Repeat only the lines running from the beginning of the material through the line that contains "Task: Click the 175.25 upper band price tag".

╭──

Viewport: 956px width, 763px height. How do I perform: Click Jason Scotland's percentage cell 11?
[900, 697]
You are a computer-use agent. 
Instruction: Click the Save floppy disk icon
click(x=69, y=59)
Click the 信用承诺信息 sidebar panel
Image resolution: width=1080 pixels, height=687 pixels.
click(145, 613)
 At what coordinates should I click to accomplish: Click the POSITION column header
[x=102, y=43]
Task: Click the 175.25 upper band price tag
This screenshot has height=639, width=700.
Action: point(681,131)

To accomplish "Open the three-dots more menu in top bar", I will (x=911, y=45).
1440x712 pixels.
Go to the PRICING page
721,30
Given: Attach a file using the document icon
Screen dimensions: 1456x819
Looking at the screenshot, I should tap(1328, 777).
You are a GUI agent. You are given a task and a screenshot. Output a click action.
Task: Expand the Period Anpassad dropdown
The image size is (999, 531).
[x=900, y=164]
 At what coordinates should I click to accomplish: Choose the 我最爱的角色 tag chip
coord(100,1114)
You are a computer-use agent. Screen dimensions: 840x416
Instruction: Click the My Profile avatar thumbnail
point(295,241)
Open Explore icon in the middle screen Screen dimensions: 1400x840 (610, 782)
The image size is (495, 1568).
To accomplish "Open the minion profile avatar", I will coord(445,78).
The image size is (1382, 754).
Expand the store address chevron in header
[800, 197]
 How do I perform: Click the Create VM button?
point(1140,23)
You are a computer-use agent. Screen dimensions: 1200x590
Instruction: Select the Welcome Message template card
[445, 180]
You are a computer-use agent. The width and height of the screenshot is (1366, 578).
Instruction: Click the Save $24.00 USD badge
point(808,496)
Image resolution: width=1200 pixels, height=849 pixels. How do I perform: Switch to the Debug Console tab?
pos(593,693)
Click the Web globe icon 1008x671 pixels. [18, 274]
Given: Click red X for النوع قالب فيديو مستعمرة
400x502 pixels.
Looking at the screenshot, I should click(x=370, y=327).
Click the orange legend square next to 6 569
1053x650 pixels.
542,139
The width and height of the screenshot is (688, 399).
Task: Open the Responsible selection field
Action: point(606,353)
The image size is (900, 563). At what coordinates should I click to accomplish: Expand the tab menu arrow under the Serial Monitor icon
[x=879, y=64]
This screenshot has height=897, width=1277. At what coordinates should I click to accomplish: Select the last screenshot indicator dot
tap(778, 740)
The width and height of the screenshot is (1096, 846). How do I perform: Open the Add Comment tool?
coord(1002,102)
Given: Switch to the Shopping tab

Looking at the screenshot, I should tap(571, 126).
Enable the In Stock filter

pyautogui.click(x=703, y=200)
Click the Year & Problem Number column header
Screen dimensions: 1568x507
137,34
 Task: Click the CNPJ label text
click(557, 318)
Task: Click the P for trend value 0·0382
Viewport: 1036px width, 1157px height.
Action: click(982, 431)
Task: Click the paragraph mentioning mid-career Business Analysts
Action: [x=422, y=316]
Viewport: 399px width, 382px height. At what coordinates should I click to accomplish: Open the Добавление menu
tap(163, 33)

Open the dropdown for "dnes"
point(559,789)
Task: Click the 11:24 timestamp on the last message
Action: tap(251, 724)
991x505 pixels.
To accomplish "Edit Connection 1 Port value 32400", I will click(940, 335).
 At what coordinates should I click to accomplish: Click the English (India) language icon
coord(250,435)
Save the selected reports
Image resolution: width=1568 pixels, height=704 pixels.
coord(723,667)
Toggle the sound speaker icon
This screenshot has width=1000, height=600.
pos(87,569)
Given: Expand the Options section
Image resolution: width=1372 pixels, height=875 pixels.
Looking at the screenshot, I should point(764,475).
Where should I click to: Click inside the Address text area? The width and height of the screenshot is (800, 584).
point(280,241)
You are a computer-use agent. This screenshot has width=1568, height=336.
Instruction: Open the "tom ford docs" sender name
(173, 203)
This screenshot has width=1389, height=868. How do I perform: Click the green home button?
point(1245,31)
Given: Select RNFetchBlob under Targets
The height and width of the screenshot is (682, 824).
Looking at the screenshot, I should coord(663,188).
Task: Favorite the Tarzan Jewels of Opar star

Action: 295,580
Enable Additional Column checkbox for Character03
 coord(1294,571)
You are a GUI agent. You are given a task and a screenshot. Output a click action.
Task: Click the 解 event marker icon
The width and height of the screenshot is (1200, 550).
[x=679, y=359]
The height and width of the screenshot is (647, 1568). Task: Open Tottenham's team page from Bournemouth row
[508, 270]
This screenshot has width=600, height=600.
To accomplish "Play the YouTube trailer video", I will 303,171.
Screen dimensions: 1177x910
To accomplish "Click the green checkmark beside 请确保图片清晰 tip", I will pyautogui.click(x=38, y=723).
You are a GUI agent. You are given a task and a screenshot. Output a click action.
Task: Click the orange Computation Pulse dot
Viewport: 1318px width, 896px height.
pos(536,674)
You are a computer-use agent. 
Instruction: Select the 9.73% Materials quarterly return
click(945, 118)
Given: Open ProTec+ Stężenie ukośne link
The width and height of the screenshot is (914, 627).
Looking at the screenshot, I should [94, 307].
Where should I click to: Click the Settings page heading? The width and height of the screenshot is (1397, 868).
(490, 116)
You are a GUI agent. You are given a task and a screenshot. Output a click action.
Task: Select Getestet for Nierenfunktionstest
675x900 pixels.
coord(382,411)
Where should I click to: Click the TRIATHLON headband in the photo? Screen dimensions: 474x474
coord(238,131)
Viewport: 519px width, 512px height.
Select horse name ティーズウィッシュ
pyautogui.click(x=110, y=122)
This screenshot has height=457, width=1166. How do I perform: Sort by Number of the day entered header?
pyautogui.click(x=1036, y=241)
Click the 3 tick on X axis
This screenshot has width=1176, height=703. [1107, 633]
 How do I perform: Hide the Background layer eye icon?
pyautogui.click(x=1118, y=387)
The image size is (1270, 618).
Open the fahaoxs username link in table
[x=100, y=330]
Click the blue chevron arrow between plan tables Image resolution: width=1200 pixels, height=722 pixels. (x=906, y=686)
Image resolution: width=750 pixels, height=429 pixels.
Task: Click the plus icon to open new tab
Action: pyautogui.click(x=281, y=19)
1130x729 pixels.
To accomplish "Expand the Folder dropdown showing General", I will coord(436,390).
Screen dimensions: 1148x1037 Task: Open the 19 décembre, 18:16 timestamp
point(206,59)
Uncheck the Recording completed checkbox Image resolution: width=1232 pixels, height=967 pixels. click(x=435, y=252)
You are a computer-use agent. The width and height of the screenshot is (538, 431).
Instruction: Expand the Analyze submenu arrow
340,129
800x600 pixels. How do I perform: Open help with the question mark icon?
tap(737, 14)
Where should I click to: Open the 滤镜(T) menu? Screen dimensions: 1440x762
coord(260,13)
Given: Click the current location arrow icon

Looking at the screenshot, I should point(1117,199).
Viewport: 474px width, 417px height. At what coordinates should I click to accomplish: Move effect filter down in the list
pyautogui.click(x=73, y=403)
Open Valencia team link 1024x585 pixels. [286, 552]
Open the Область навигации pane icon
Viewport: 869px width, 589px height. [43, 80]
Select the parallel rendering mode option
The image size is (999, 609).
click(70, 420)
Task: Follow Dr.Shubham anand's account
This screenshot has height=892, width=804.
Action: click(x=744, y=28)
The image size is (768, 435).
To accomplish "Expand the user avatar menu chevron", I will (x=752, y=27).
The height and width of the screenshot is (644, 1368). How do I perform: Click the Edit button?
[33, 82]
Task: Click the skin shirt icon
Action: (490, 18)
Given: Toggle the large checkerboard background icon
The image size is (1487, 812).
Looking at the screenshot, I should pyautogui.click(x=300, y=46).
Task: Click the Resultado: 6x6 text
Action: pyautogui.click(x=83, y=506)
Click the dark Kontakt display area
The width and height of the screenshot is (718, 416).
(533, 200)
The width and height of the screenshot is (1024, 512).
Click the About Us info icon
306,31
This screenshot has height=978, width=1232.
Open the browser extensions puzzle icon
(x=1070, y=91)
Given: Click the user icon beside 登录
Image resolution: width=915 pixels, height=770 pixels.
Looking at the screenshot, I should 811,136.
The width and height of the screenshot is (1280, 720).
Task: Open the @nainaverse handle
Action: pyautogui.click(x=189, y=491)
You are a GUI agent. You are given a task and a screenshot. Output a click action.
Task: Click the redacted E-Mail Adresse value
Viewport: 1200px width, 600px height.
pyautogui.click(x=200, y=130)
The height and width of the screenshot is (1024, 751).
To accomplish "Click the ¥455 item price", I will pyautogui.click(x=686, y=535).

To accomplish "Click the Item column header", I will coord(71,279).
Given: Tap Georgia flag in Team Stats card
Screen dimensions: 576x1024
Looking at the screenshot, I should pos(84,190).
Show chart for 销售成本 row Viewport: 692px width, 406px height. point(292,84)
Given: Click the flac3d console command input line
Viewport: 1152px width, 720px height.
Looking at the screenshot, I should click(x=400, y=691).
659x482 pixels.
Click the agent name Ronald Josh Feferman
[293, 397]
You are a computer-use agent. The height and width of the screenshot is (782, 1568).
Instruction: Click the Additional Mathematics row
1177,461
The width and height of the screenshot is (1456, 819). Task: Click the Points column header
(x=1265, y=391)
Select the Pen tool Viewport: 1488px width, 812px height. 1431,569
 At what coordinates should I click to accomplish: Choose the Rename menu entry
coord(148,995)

╰──

__Answer to this problem__.
Viewport: 956px width, 763px height. How do I perform: Click Jason Scotland's percentage cell 11?
[900, 697]
You are a computer-use agent. 
Instruction: Click the Save floppy disk icon
click(x=69, y=59)
Click the 信用承诺信息 sidebar panel
Image resolution: width=1080 pixels, height=687 pixels.
click(145, 613)
 At what coordinates should I click to accomplish: Click the POSITION column header
[x=102, y=43]
Task: Click the 175.25 upper band price tag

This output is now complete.